Now that we’re a few days ’til the hot summer season, we’re pretty sure most, if not all, of you are already fearing the impending scorching heat. And if you’re from the South, you’re bound to get it harder than the rest because, well, we all know how hot the Southern weather can be!
Fellows, here’s a newsflash for you: if you think you’ve got it the worst wherever you are, think again. Countries closer to the Earth’s equator (zero degrees latitude) experience warmer temperatures year-round versus countries farther north or south of the equator. And if you’re not living in the top hottest countries, then consider yourself blessed!
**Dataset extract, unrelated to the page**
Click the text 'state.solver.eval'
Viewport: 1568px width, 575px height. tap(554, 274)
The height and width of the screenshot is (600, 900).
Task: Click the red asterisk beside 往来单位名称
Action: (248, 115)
Here are the nine hottest countries in the world:
Burkina Faso, Africa
Did you know that Burkina Faso, which has an average temperature of 28.25°C, is the hottest country in the world? A landlocked West African nation, Burkina Faso is situated just north of the equator. Their dry season, which lasts for more than half of the year, sees dry winds blow in from the Sahara, and the main respite comes during the rainy season in the middle of the year. In fact, the country’s average highs are above 30°C in all twelve months in the capital Ouagadougou, and at night, it’s extremely rare to see temperatures below the high teens or early 20s!
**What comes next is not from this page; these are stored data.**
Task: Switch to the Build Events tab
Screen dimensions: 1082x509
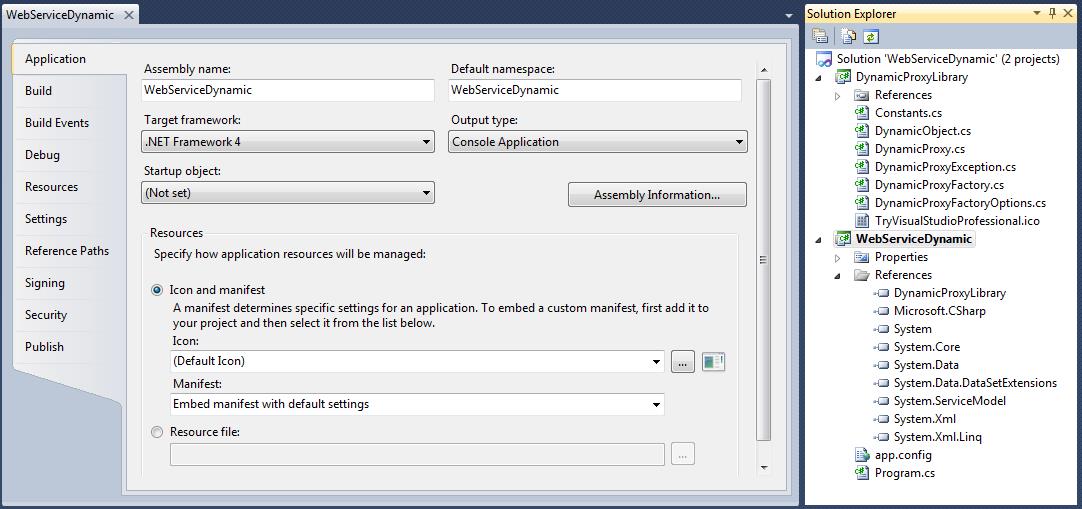Action: [57, 123]
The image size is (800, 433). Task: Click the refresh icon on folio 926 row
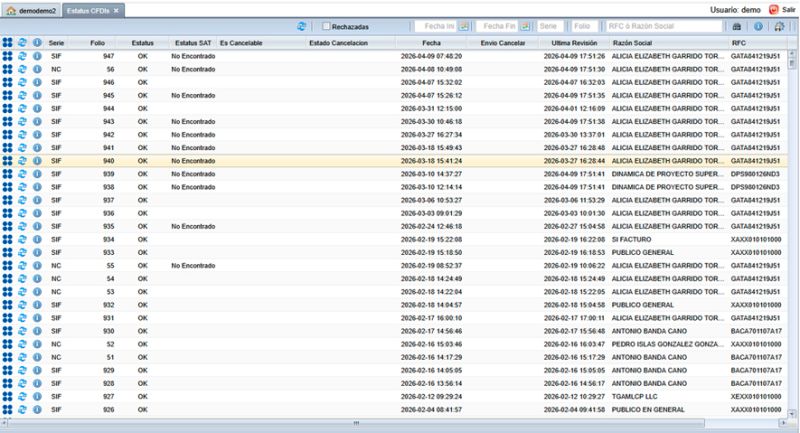point(22,409)
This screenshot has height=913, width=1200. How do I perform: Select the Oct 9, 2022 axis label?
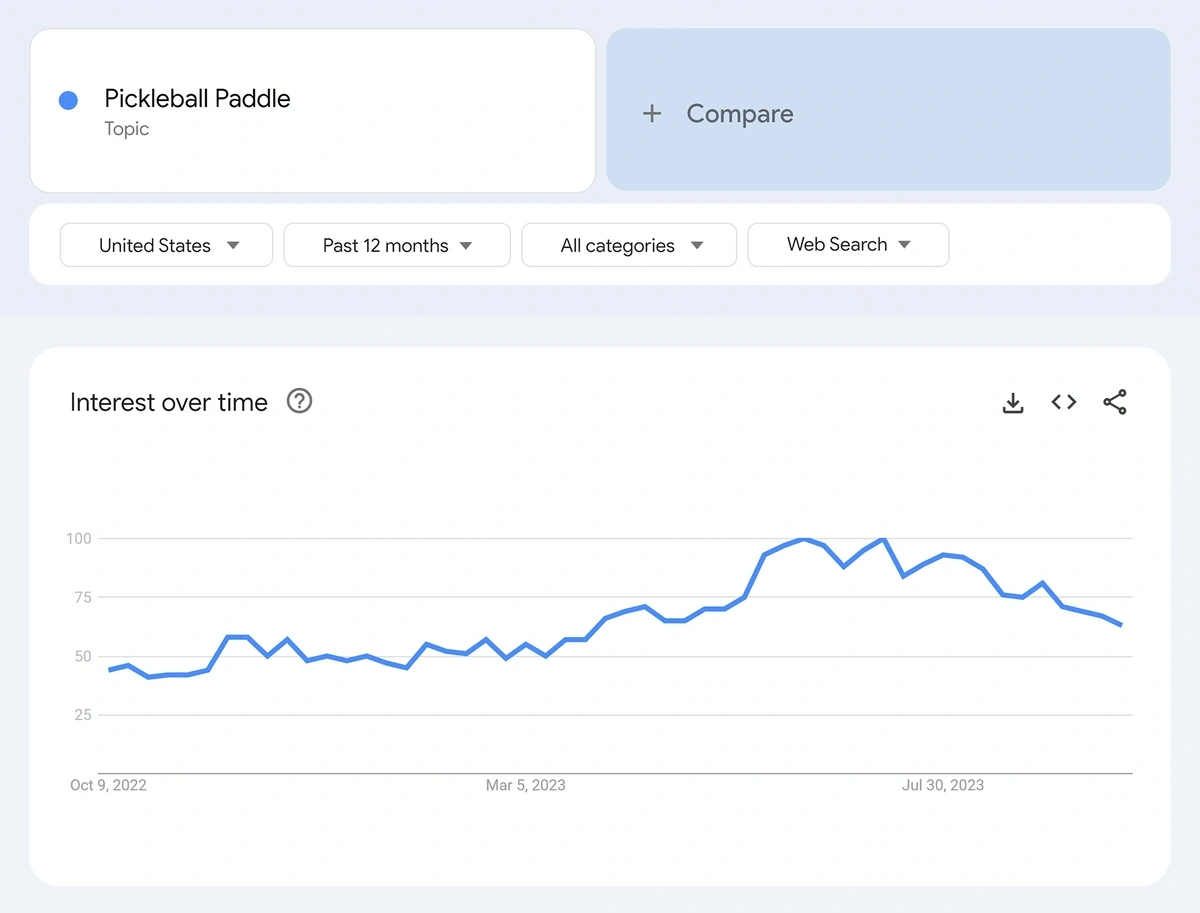[108, 785]
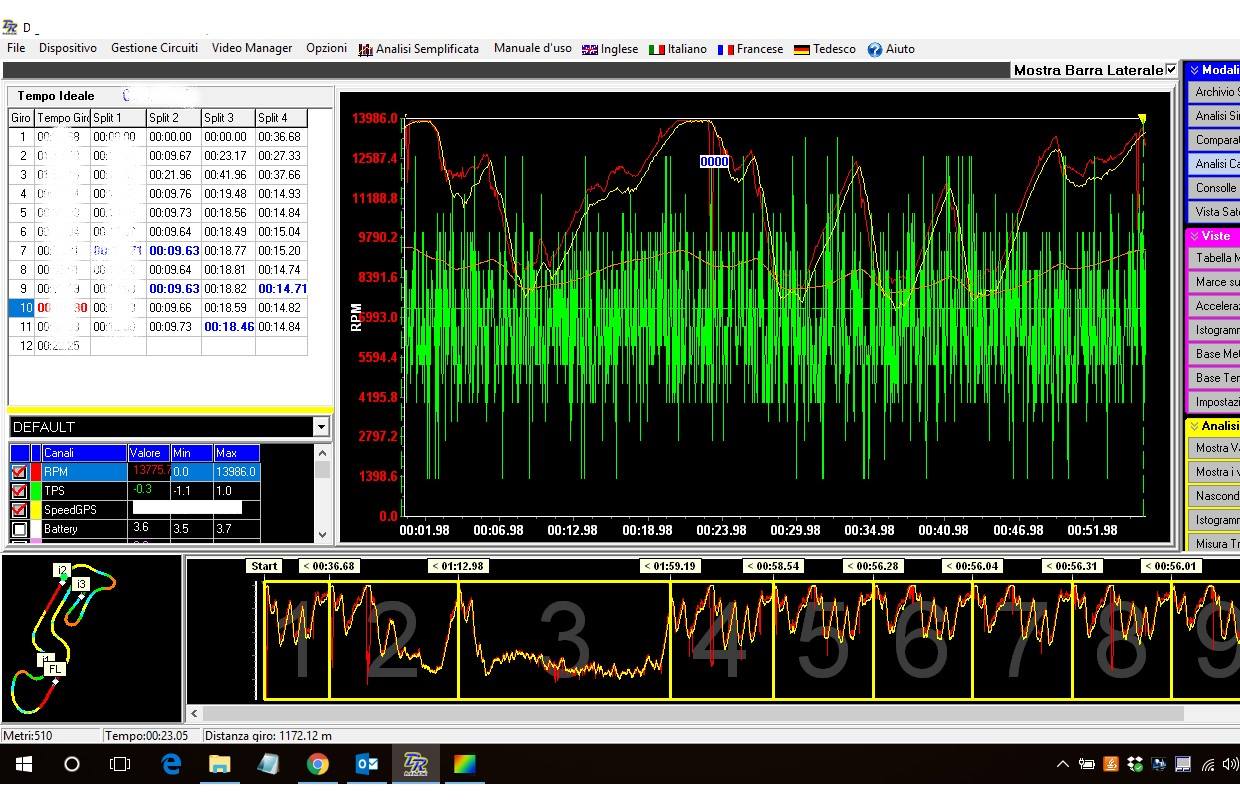Select the Italiano flag language option
This screenshot has width=1240, height=800.
tap(678, 49)
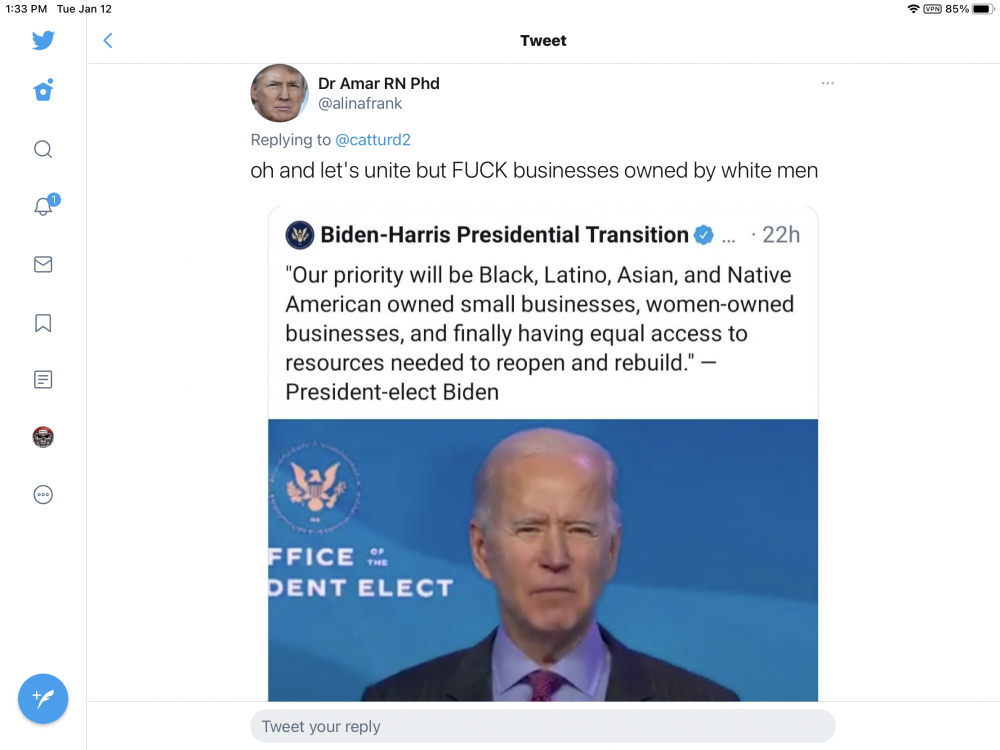The image size is (1000, 750).
Task: Tap the tweet author's profile picture
Action: 279,93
Mali is situated directly to the north of Burkina Faso but is a much larger country. Also landlocked, Mali is denied any cool ocean breezes, but unlike Burkina Faso, it has a large, Saharan region with the same dry Saharan winds blowing across the country. The country’s capital Bamako lies in a small southern part of the country where much of the Malian population lives away from the extremes of the Sahara. Even so, the capital city still experiences a similar climate to that of Ouagadougou, with average temperatures topping 30°C in all twelve months, and only the monsoon season between June and October brings the much-needed respite.
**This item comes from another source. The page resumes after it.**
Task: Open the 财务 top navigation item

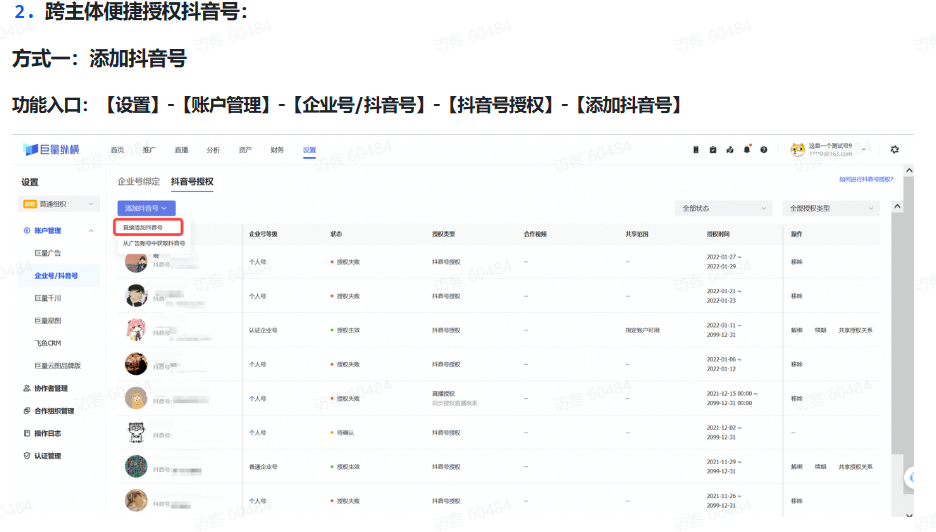Action: [x=277, y=150]
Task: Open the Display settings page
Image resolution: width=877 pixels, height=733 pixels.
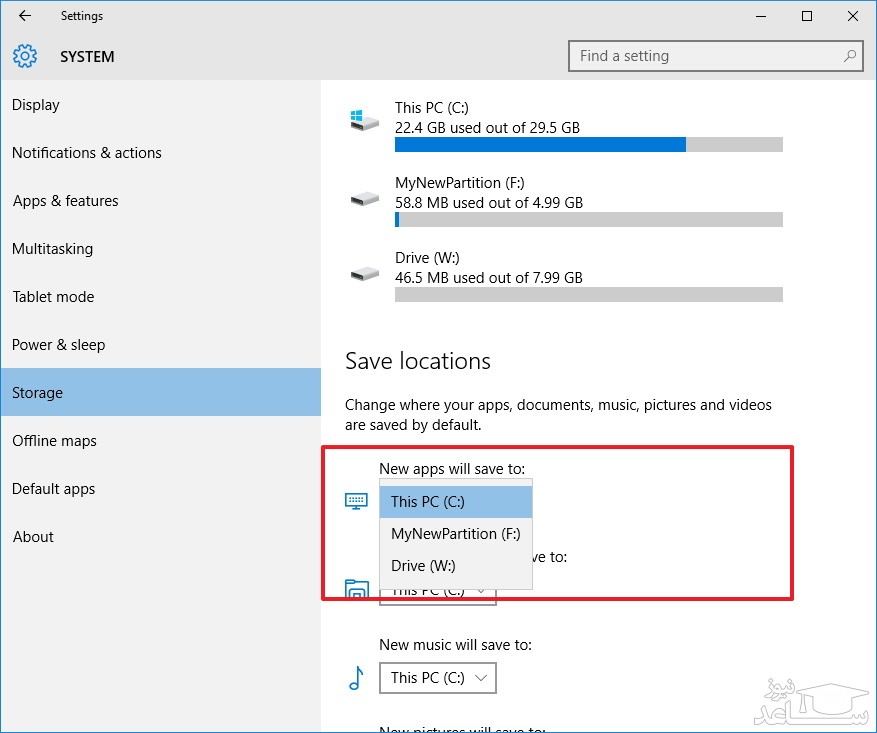Action: click(x=36, y=105)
Welcome to the hottest country in Oceania, Kiribati. Located in the middle of the vast Pacific Ocean, Kiribati is an island nation straddling the equator with several tiny atolls spread over a large area. Most of the country’s residents live on the island of Tarawa, with hardly any variation in temperatures throughout the year. Average highs are consistently around 31°C from January to December, with night-time lows hovering just over 25°C.
Djibouti, a small East African nation, joins the fourth spot in our list, where the average temperatures are around 28°C. The country’s Djibouti City ranks as the world’s third hottest city, after nearby Bosaso and Assab. Most areas in Djibouti experience a hot desert climate with little variation throughout the year. However, there are still small mountain regions in the country with towns that experience a much cooler climate, such as Airolaf, where the overall daily mean temperatures are around 19°C.
The top five on the list is Tuvalu, another island nation in the Pacific. With a land area of just 26km², it ranks as the fourth-smallest country, next to the Vatican, Monaco, and Nauru. As with Kiribati, rising sea levels are causing a threat to its sheer existence, one of the most striking examples of the effects of climate change in the world today. Tuvalu is only 4.6 meters above sea level at its very highest point, and storms bring the threat of serious threat of major flooding. When it comes to the country’s hot weather, Tuvalu experiences a similar climate to Kiribati, with temperatures fluctuating between 27 and 31°C most days.
With Senegal’s northern section within the Sahel region, and a savannah landscape typifying much of its central and southern parts, this African country is at number six on this list. Located in western Africa to the south of Mauritania, west of Mail, and the north of Guinea, Senegal is in a prime position to receive hot weather. Its proximity to the Equator ensures that the country receives a hot climate constantly. The hottest temperature recorded in the country is at a whopping 50.5 °C, and the average yearly daytime temperature exceeds 34°C for its interior.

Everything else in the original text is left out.